Malka Older: Infomocracy shifts among the points of view of multiple main and secondary characters. This reflects the multi-polar nature of the world and the multiple layers of information and misinformation, but it also serves to engage the readers across multiple competing but valid perspectives. Most of the main characters are working hard for an outcome they honestly believe in; allowing them each a voice gives the reader a chance to identify with each and, hopefully, engage more deeply on these difficult questions.

Would you describe the society in your book as a utopia? Why or why not?

Robert Charles Wilson: The Affinities is a book about the utopian impulse, of which (I feel) we should be skeptical but not dismissive. Part of the book’s premise is that the advance of cognitive science has made possible a practical utopianism, a utopianism that derives from a genuine understanding of human nature and human evolutionary history rather than from the imagined dictates of divine will or pure reason. And the Affinity groups aren’t the last word in that struggle. The book holds open the possibility of even newer, more radical communal inventions.

Ada Palmer: I think Bob’s characterization applies well to all three of these books, that none is a strict “utopia” in that none of them is trying to portray a perfect or ideal future, but they are all about utopia and utopianism, about human efforts to conceive and create a new, better society. In that sense they’re all addressing hope, not the hope that a particular set of institutions would solve all humanity’s problems, but the hope that humanity will move forward from its current institutions to try new ones that will work a bit better, just as it moved to the current one from earlier ones. There is a lot of anti-utopian science fiction, in which we are shown a world which seems utopian but turns out secretly to be achieved through oppression or brainwashing etc. It’s refreshing to me to see a cluster of books which aren’t that, which are instead about new ways the world could be run which would be a step forward in some ways, if not in others. My book’s future especially I think of as two steps forward, one step back: poverty has been dealt with but censorship has come back; religious violence has ended but at the cost of lots of religious regulation; current tensions about race and gender have evolved into new different tensions about race and gender. Looking at real history, that is how historical change tends to work, improvements on some fronts but with growing pains and trade-offs; for example, how industrialization let people own more goods and travel more freely, but lengthened the work week and lowered life expectancy, gain and loss together. I think all three of our books suggest—against currents of pessimism—that that kind of change is still valuable, and that “better” is a meaningful goal even if “perfect” is off the table. Certainly it’s meaningful to discuss; this kind of thought experiment, exploring alternate ways of living, is so much of what science fiction is for.

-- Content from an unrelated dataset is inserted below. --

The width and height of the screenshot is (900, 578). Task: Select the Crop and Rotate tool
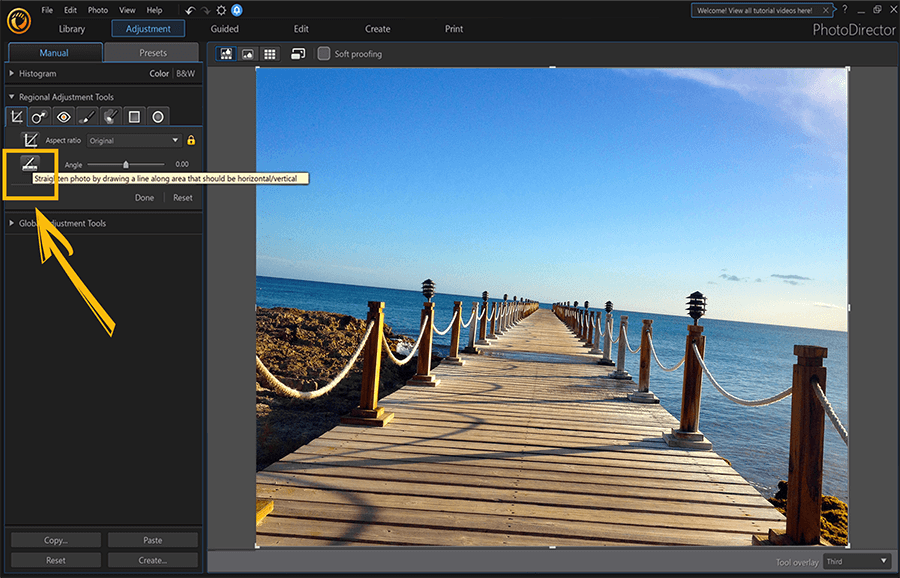click(16, 116)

Malka Older: It sounds like we’re all on the same page in terms of utopias. As Ada says, I think it’s a very positive step not only to be writing with hope, but also writing stories that move away from the absolutes of utopias and dystopias (as a side note: it’s interesting how trendy the dystopia label has become recently; among other things, it means the bar for calling something a dystopia is far lower than that for labeling a utopia < \pet peeve>). Imagining a perfect society can be paralyzing: as a narrative function it requires a kind of stasis that’s not very exciting, and as a policy prescription it becomes the enemy of incremental, imperfect solutions. At the same time, without expecting perfect, we need to keep demanding better, and better, and better.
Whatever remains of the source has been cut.